Poetry – home to complexity, ambiguity and uncertainty

I am delighted to share that my undergraduate dissertation “Understanding patients’ narratives” A qualitative study of osteopathic educators’ opinions about using Medical Humanities poetry in undergraduate education has been published in the International Journal of Osteopathic Medicine. Link below (open access until 29th June 2021): https://authors.elsevier.com/a/1d2Ry6D0fPoY43

. . .

Why poetry?

During my first narrative medicine semester at Columbia University, Dr Rita Charon said golden words that patients speak in poetry and when we listen to our patients’ narratives, we listen for the truth in language. I couldn’t help but feel warmth around my heart as I recognised the astonishing parallel to my undergraduate research paper.

Human beings speak in poems. My pain is walking all over me / I don’t know how to describe this experience, if it was music it would be like Black Sabbath, do you know what I mean? / it’s like it’s hidden in the parts of me that don’t want to be found – are just some of the verbal verses I heard in my clinic recently. When we, as healthcare providers, ask people to describe or explain their painful/illness experiences, we are asking them to summon their world into being; to give concrete expression to something that is novel and unbeknown to them, something that can feel elusive and, as many writers from Virginia Woolf to Elaine Scarry pointed out, is oftentimes utterly resistant to verbal language. This is not an easy thing to do.

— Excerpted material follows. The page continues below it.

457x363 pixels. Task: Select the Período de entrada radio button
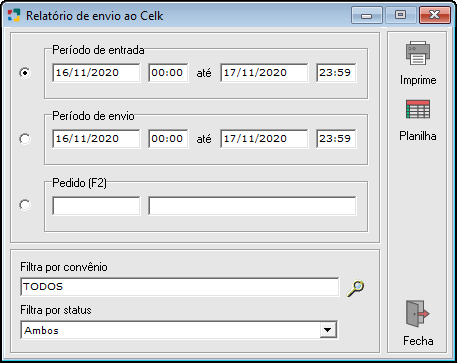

Poetry as a medium brings ontological questions to the surface, questions like: What is a person? What does it mean to be alive? What does it mean to suffer? And these questions matter to all of us, regardless of what our medical/healthcare speciality might be.

Unlike prose that often hinges on narrative predictions, poetry offers continual surprise through its unique blend of imagery, mood, metaphors, synesthesia. Poetry refrains from describing and explaining, it simply says This is… – and from this point we are already sucked into the world of feeling, seeing, experiencing, remembering.

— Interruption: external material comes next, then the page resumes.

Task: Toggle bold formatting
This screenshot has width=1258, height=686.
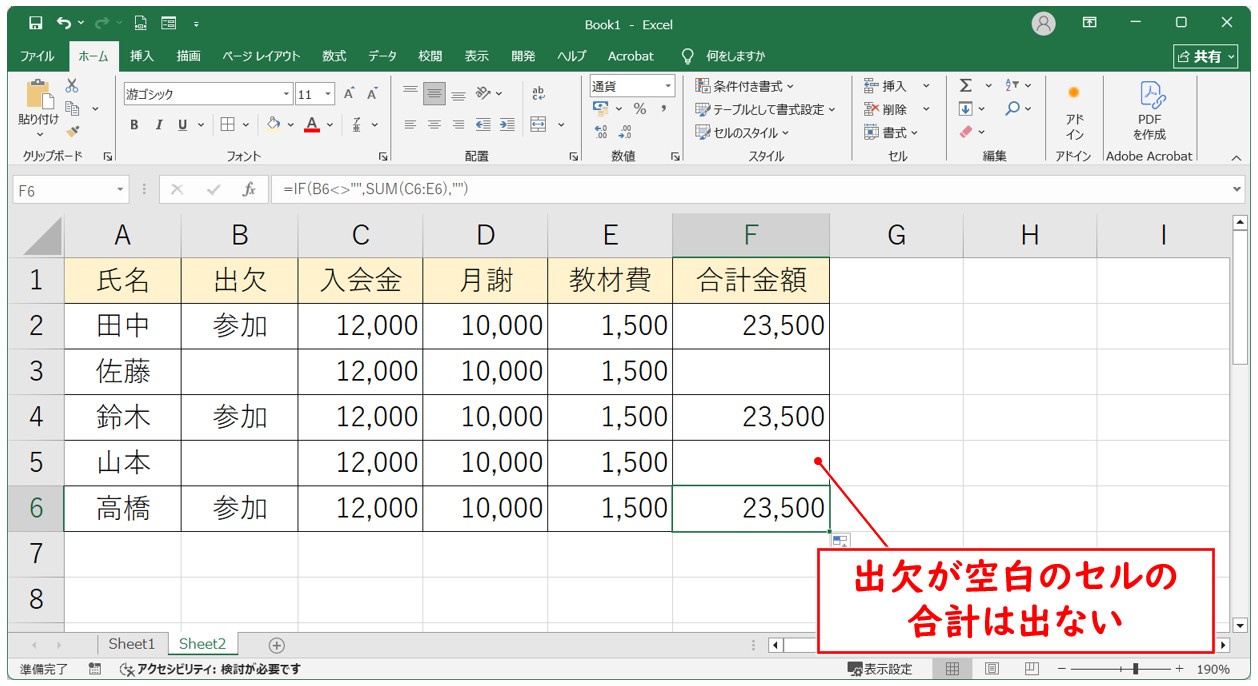Action: [134, 125]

For me, poetry has always been about paying a different kind of attention… About activism and social justice, about personal voices as well as communal, about the power of imaginative thinking and (self) compassion. Poetry saved lives, gave voices to oppressed, connected humans through centuries and across cultures, it shaped languages and built nations. If it wasn’t for Dante’s La Comedia Divina, there would be no Italian language in the shape and form we know it today! Pushkin not only created modern Russian language, but invented literary genres so that ordinary Russian people can express their voices. If Rilke didn’t listen to Rodin and went to the Jardin des Plantes to stare at the poor animal until he was unable to do anything else but to write about it, he would have never found a way to express how it felt to live trapped in one’s own body. And many others wouldn’t have felt seen by reading his poem. 

Poetry makes us feel seen and by making us feel seen, it makes us feel connected. It reminds us of our shared vulnerability and humanity.

Poetry also makes us feel uncomfortable. By entering the world of a poem, one enters a world of infinite complexity, ambiguity and uncertainty. A scary territory of vulnerability, felt-ness, and recognition. There is no logic in poetry! I have always thought in order to study creative (and therefore critical) thinking, one should read Rimbaud, Lorca, Lorde, Akhmatova, Plath…

Because of all this, poetry is like life itself (another pearl from Dr. Charon): initially plotless; feels better when you truly surrender to it; it lives and gets born in the body; it is personal and shared but never, ever general! 

Read & write poetry, the world needs it!